ASSIGNED TASK A:
Reproduce a passage of the northern giant mouse lemur article below word for word, beginning at the words "- Authority: Kappeler" and ending after "behaviour in lemurs.".
ASSIGNED TASK B:
Carry on the northern giant mouse lemur article below, picking up after its final sentence.
SOURCE TEXT Start Marker
Scientific classification
- Kingdom: Animalia
- Phylum: Chordata
- Class: Mammalia
- Infraclass: Placentalia
- Order: Primates
- Suborder: Strepsirrhini
- Family: Cheirogaleidae
- Genus: Mirza
- Species: M. zaza
- Binomial name: Mirza zaza Kappeler & Roos, 2005

= Northern giant mouse lemur =

- Authority: Kappeler & Roos, 2005
- Conservation status: VU

Species of lemur

The northern giant mouse lemur (Mirza zaza), or northern dwarf lemur, is a species of lemur discovered in 2005. They are part of the primate order, and classified in the family Cheirogaleidae. Previously, both populations of giant mouse lemurs were believed to belong to one species. The northern giant mouse lemurs are small nocturnal lemurs endemic to Madagascar. They weigh about 300 g, and have long, bushy tails and relatively small ears. Their large testicles are an indication of their promiscuous copulation system. These lemurs have been found to use communal sleeping nests including multiple males, which is an uncommon behaviour in lemurs.

==Etymology==
The word zaza means child in Malagasy. The name was chosen because the northern giant mouse lemur is the smaller of the two giant mouse lemur species, and because of a wish to emphasize the responsibility of the current generation of Malagasy children for the conservation of Malagasy animals for future generations.

==Description==
The northern giant mouse lemur is relatively small, with juveniles weighing 150-199 g, subadults 200-249 g, and fully grown adults 250-300 g. This species has large testes, among the largest relative testes to body size in the Primate order.
SOURCE TEXT End Marker
SUPPLIED INFORMATION Start Marker
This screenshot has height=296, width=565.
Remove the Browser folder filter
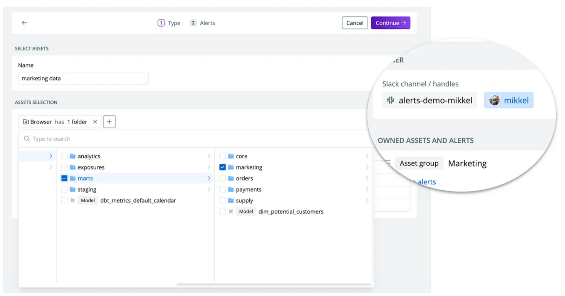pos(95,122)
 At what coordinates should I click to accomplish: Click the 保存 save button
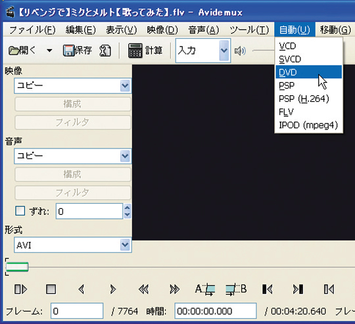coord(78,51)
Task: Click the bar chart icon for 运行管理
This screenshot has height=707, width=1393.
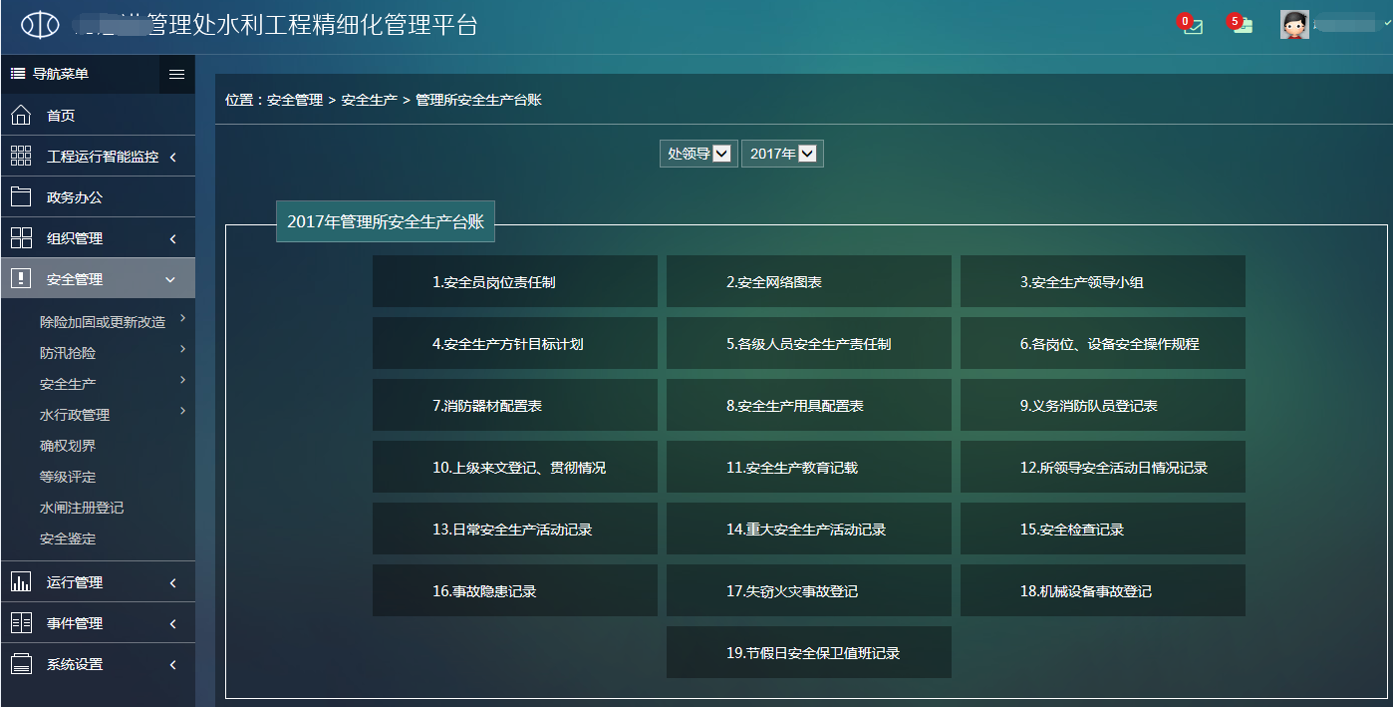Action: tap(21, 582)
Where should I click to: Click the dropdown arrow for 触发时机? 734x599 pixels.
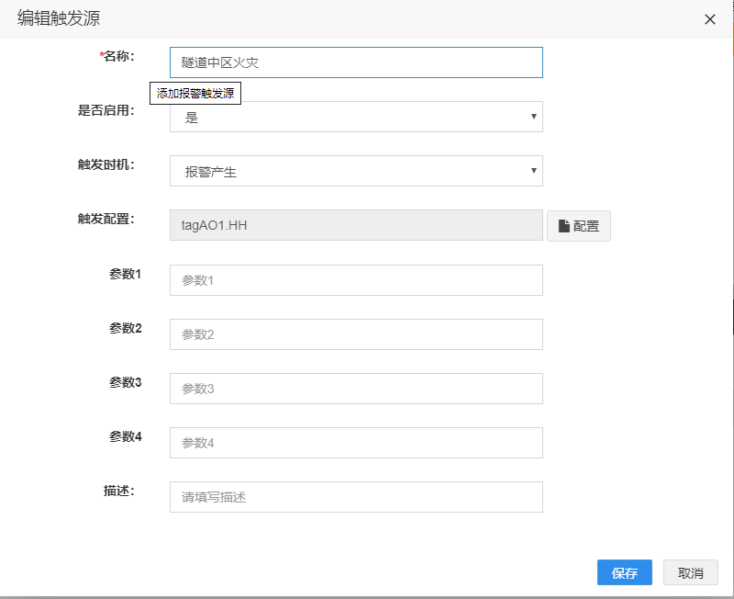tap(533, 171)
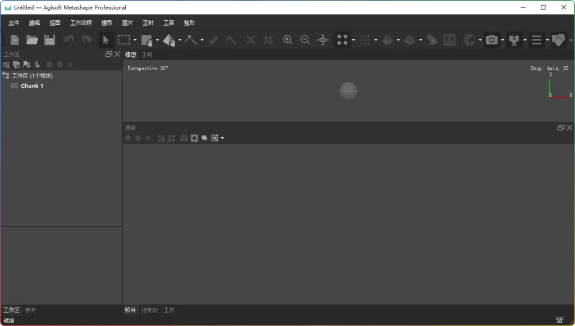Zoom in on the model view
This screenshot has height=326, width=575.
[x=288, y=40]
SUPPLIED INFORMATION End Marker
WRITTEN ANSWER A:
- Authority: Kappeler & Roos, 2005
- Conservation status: VU

Species of lemur

The northern giant mouse lemur (Mirza zaza), or northern dwarf lemur, is a species of lemur discovered in 2005. They are part of the primate order, and classified in the family Cheirogaleidae. Previously, both populations of giant mouse lemurs were believed to belong to one species. The northern giant mouse lemurs are small nocturnal lemurs endemic to Madagascar. They weigh about 300 g, and have long, bushy tails and relatively small ears. Their large testicles are an indication of their promiscuous copulation system. These lemurs have been found to use communal sleeping nests including multiple males, which is an uncommon behaviour in lemurs.

WRITTEN ANSWER B:
==Distribution==
M. zaza are found in a strictly limited region in the north-western part of Madagascar, the Ampasindava peninsula. The habitat is split by two rivers, the Mahavavy River to the north and the Maevarano River to the south. In some areas it is further separated by the Sambirano River. This area in Madagascar has a dry and cool season from May to October, and a wet and hot season from November to April. The species can be found in a transition zone which goes to the Sambirano evergreen rainforest that extends to the north. Home ranges cover 0.52– 2.34 ha. There is no substantial overlap in home ranges among individuals. An estimated 385–1,086 individuals per km^{2} are present throughout the region.

==Behavior==
The species has a polygynandrous mating system, likely based on the large size of the testes, which engenders strong sperm competition. Breeding is aseasonal.

The northern mouse lemur is nocturnal, feeding predominantly during the second half of the night. On average, individuals stay approximately 7 m up in the canopy. During the day they sleep in group-exclusive tree holes. Nesting groups are 2–8 individuals in size, made up of both sexes and any age class, and include unrelated males.

==Conservation==
The species is classified as vulnerable by the IUCN primarily due to loss of habitat. The deciduous forests that they live in are being logged, fragmented, and degraded. The species is listed in CITES Appendix I.